The legacy of the Affordable Care Act

Published 10:16 am Wednesday, September 6, 2017

The long tentacles of poor government decisions wrap around the success of our families and lives like boa constrictors. Without careful consideration of what the various ramifications are, our lives get bent out of shape to the whim of government. 

While government seldom acts to harm the lives of our families, too many times they are driven by short-term goals without complete understanding or concern for what the eventual outcomes will be for those changes in policy.

Consider the latest news on the front of health care. Anthem insurance as announced that they will be dropping many policies in Virginia.

Many policy holders who have been with them for many, many years are now finding themselves in a truly untenable position.  While they were in their younger healthier years, they were well satisfied. 

Seven years ago they were forced to conform to the rules of the misnamed Affordable Care Act, requiring these policyholders to buy policies and pay far higher premiums for such things as labor and delivery services well past the reproductive period of their lives. Now the headlines from the Anthem news release is that the company will no longer offer any policies to these current policyholders. 

This will leave them searching for a different insurance company.

With the consolidation of insurance companies since the Affordable Care Act went into effect, there are very limited numbers of companies from which to choose. Those companies may or may not have providers in our region. They may well not include your current doctor in their network and their network doctors may not be able to handle new patients.

These problems are all because the Democrats pushed through Obamacare with no bipartisan support and no consideration of what might be the results of this thousand-page law that had little input from those affected — not providers, not insurers, and certainly not those they were supposedly helping. 

These problems are now being amplified by the questions around future funding.

Anthem is simply responding to the unknown funding that may or may not be provided by the federal government.

This takes us back to those who have not yet reached the age to qualify for Medicare, but life has left them with some pre-existing issues.
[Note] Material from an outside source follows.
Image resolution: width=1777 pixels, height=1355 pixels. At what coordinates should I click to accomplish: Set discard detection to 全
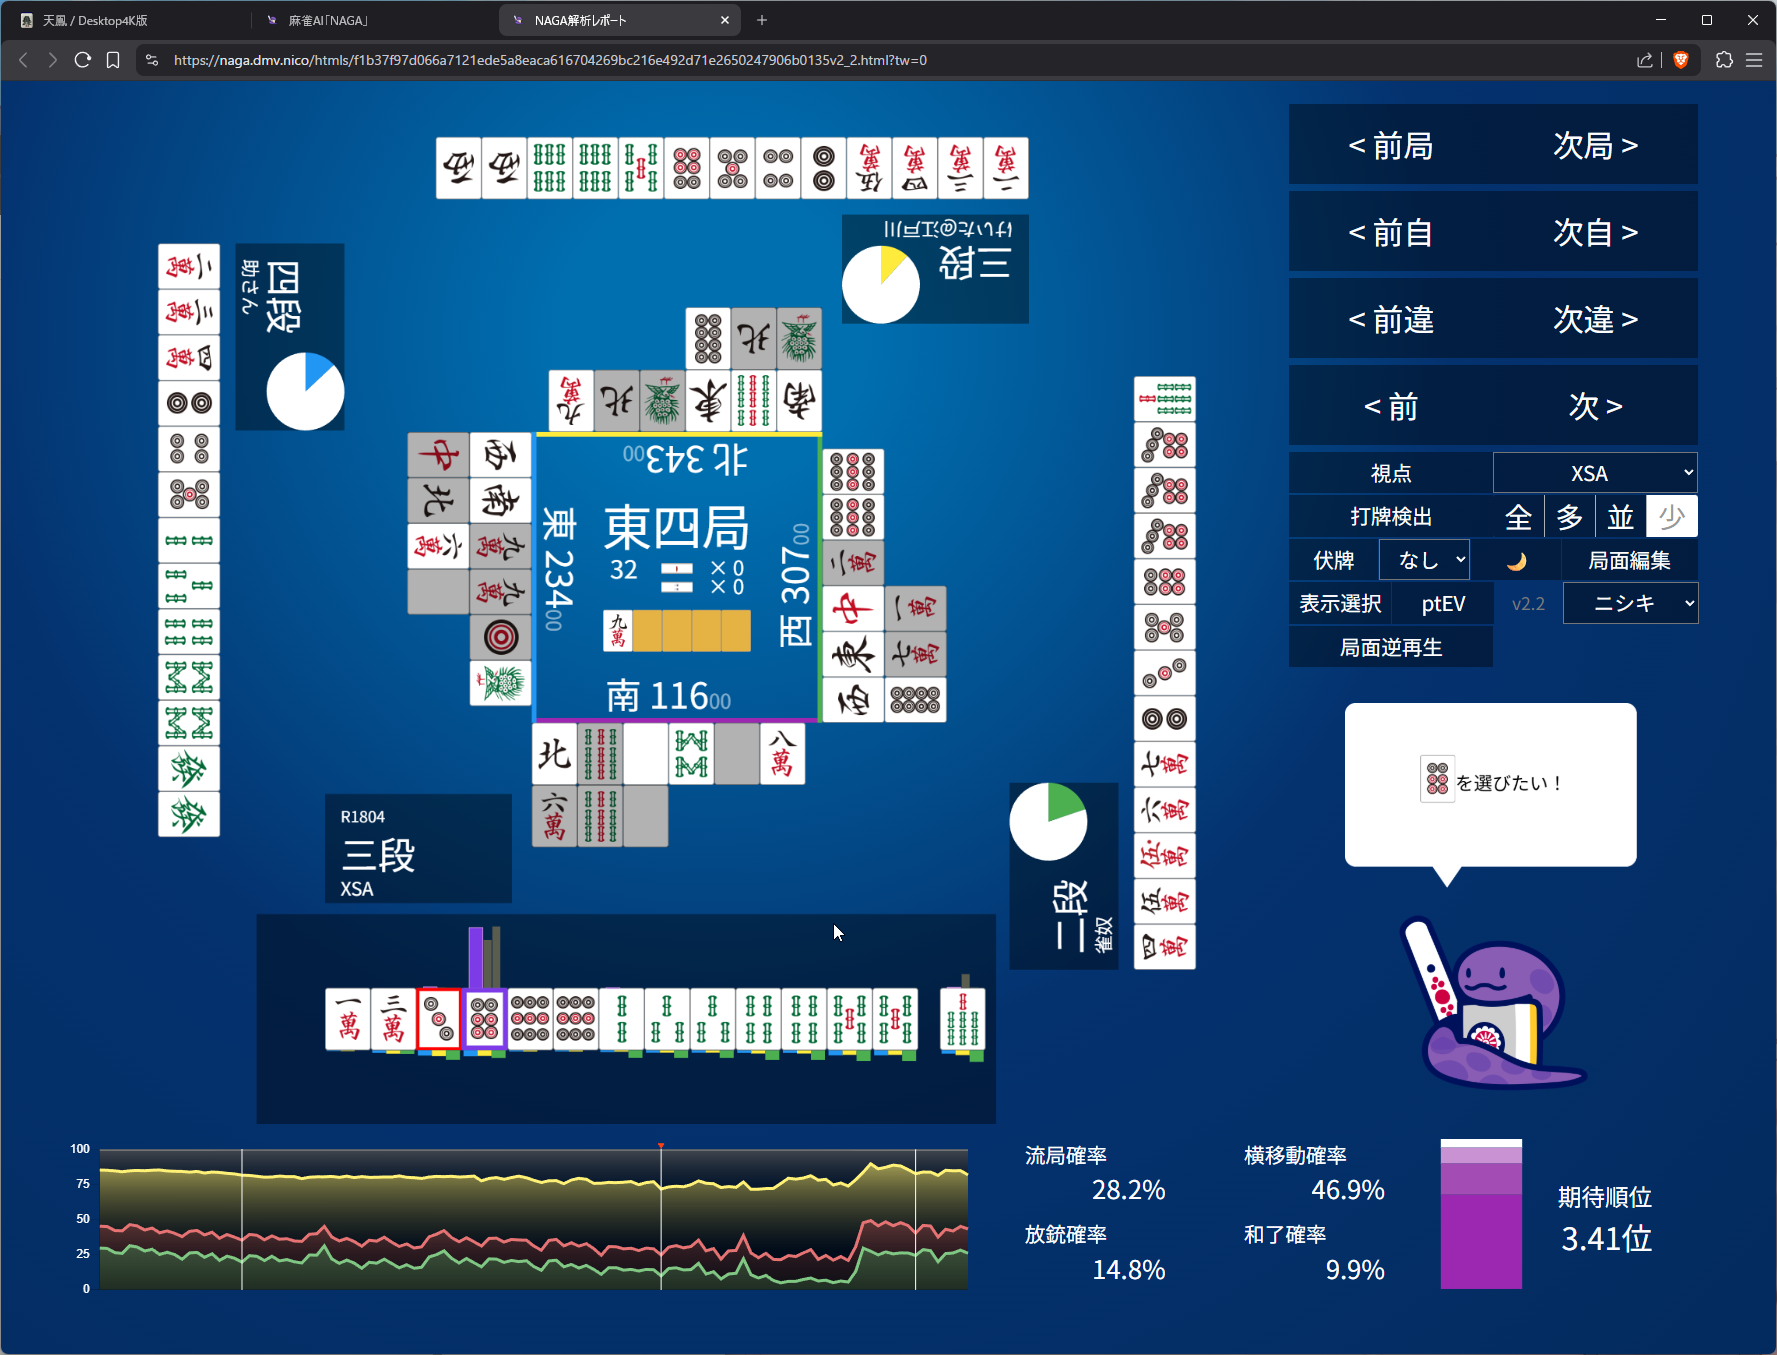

If the Affordable Care Act continues to fail without an acceptable replacement, how will this group of citizens receive the medical care they have grown to expect and budget for if any replacement does not include pre-existing coverage?

Now, it is time for the current Congress to take the steps needed to carefully correct the actions of their predecessors and come up with a workable plan that works for families as they exist today, not as they existed seven years ago.